* [Entries]:
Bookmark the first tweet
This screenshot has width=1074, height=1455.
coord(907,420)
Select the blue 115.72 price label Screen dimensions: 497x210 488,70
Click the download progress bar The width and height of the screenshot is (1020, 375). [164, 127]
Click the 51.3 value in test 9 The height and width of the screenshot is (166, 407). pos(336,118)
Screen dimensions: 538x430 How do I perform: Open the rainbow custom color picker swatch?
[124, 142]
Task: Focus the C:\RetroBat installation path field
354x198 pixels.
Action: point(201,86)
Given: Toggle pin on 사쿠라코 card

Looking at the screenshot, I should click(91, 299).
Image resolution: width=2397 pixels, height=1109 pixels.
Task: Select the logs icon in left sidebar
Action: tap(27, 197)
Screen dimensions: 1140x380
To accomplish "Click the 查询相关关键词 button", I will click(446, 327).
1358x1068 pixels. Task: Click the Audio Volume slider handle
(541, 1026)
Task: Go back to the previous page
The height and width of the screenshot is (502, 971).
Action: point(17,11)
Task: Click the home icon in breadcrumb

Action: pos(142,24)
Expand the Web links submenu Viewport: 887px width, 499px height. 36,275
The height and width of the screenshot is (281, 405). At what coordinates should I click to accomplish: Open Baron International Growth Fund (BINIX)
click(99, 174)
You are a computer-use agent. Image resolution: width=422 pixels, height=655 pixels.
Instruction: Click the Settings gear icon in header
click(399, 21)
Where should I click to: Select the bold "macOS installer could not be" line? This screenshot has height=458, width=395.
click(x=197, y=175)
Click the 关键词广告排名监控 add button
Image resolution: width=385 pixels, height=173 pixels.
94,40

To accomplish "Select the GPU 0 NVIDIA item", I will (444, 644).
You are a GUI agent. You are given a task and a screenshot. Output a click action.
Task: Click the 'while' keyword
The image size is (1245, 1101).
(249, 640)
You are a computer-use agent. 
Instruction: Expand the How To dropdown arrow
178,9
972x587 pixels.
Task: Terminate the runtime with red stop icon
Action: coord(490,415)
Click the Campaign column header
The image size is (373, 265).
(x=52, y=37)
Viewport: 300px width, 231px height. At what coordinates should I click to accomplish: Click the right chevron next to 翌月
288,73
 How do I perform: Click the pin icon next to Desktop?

* [Task brief]:
Return every row above verbatim, with no changes of any kind.

* [Response]:
Bookmark the first tweet
This screenshot has width=1074, height=1455.
coord(907,420)
Select the blue 115.72 price label Screen dimensions: 497x210 488,70
Click the download progress bar The width and height of the screenshot is (1020, 375). [164, 127]
Click the 51.3 value in test 9 The height and width of the screenshot is (166, 407). pos(336,118)
Screen dimensions: 538x430 How do I perform: Open the rainbow custom color picker swatch?
[124, 142]
Task: Focus the C:\RetroBat installation path field
354x198 pixels.
Action: point(201,86)
Given: Toggle pin on 사쿠라코 card

Looking at the screenshot, I should click(91, 299).
Image resolution: width=2397 pixels, height=1109 pixels.
Task: Select the logs icon in left sidebar
Action: tap(27, 197)
Screen dimensions: 1140x380
To accomplish "Click the 查询相关关键词 button", I will click(446, 327).
1358x1068 pixels. Task: Click the Audio Volume slider handle
(541, 1026)
Task: Go back to the previous page
The height and width of the screenshot is (502, 971).
Action: point(17,11)
Task: Click the home icon in breadcrumb

Action: pos(142,24)
Expand the Web links submenu Viewport: 887px width, 499px height. 36,275
The height and width of the screenshot is (281, 405). At what coordinates should I click to accomplish: Open Baron International Growth Fund (BINIX)
click(99, 174)
You are a computer-use agent. Image resolution: width=422 pixels, height=655 pixels.
Instruction: Click the Settings gear icon in header
click(399, 21)
Where should I click to: Select the bold "macOS installer could not be" line? This screenshot has height=458, width=395.
click(x=197, y=175)
Click the 关键词广告排名监控 add button
Image resolution: width=385 pixels, height=173 pixels.
94,40

To accomplish "Select the GPU 0 NVIDIA item", I will (444, 644).
You are a GUI agent. You are given a task and a screenshot. Output a click action.
Task: Click the 'while' keyword
The image size is (1245, 1101).
(249, 640)
You are a computer-use agent. 
Instruction: Expand the How To dropdown arrow
178,9
972x587 pixels.
Task: Terminate the runtime with red stop icon
Action: coord(490,415)
Click the Campaign column header
The image size is (373, 265).
(x=52, y=37)
Viewport: 300px width, 231px height. At what coordinates should I click to accomplish: Click the right chevron next to 翌月
288,73
 How do I perform: Click the pin icon next to Desktop?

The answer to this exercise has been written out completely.